- DATA FOR ANALYSIS:
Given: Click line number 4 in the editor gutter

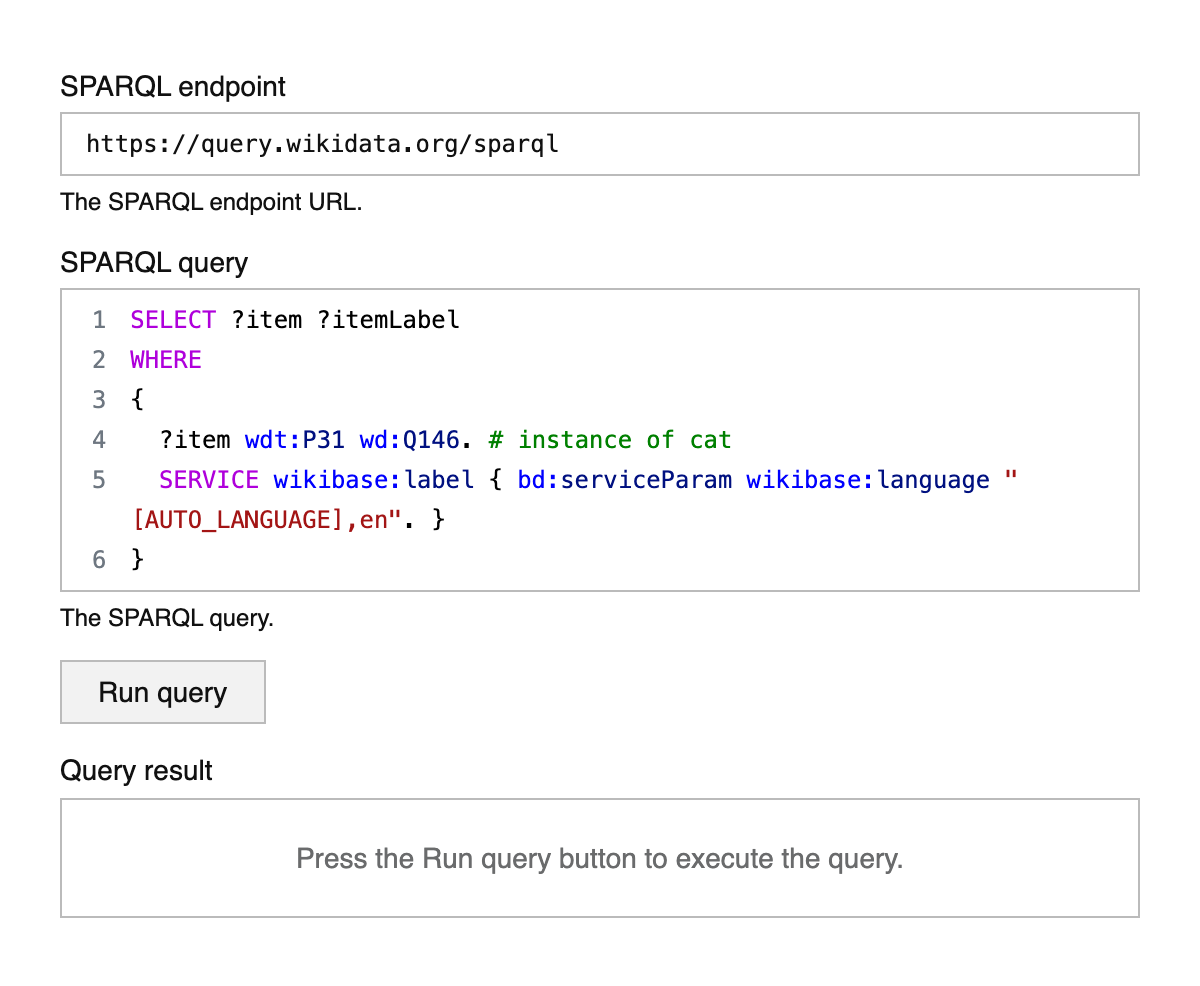Looking at the screenshot, I should coord(99,440).
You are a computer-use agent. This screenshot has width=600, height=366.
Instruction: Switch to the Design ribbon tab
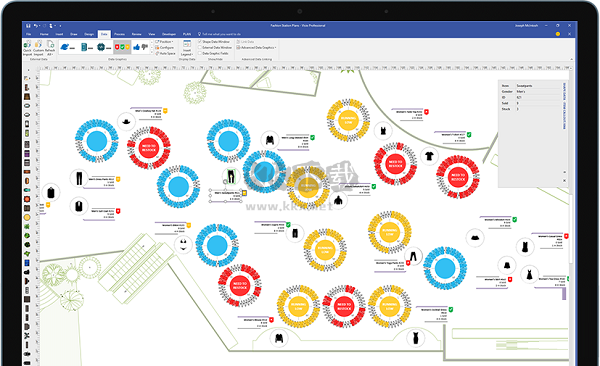89,34
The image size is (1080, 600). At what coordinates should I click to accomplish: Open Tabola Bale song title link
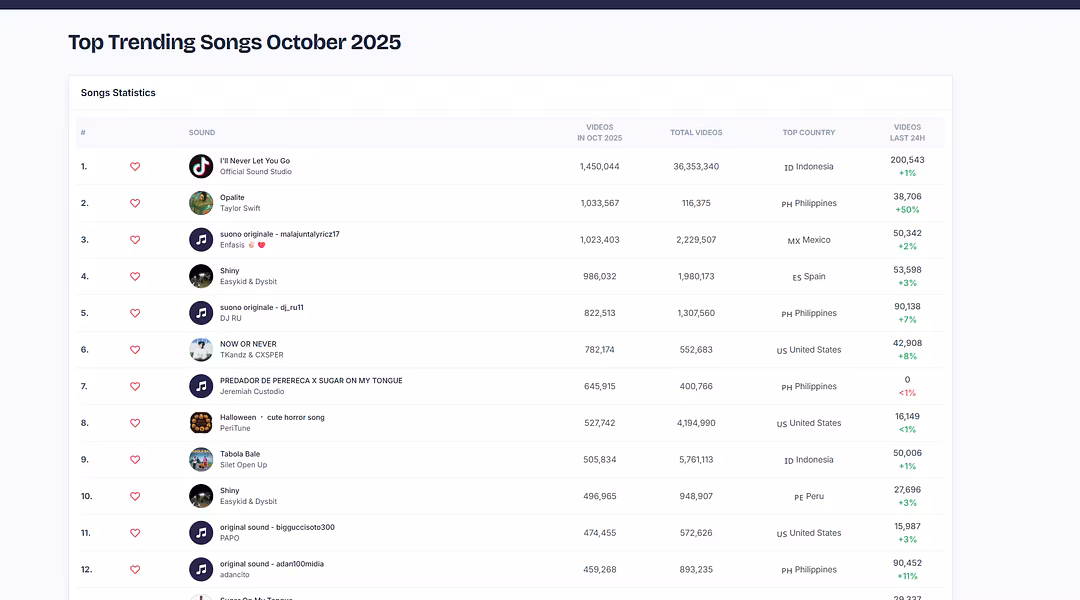240,454
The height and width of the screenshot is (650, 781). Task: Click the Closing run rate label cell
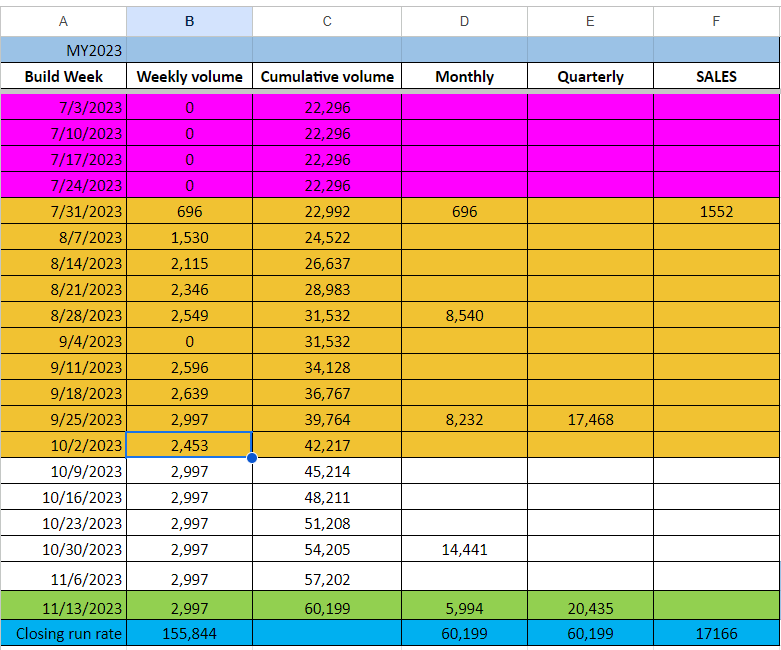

- WHAT IS BEING ASKED: Set down, word for word, the full listing above, and carry over no pictures.

- THE ANSWER:
Given: Click line number 4 in the editor gutter

Looking at the screenshot, I should coord(99,440).
You are a computer-use agent. This screenshot has width=600, height=366.
Instruction: Switch to the Design ribbon tab
89,34
The image size is (1080, 600). At what coordinates should I click to accomplish: Open Tabola Bale song title link
240,454
The height and width of the screenshot is (650, 781). Task: Click the Closing run rate label cell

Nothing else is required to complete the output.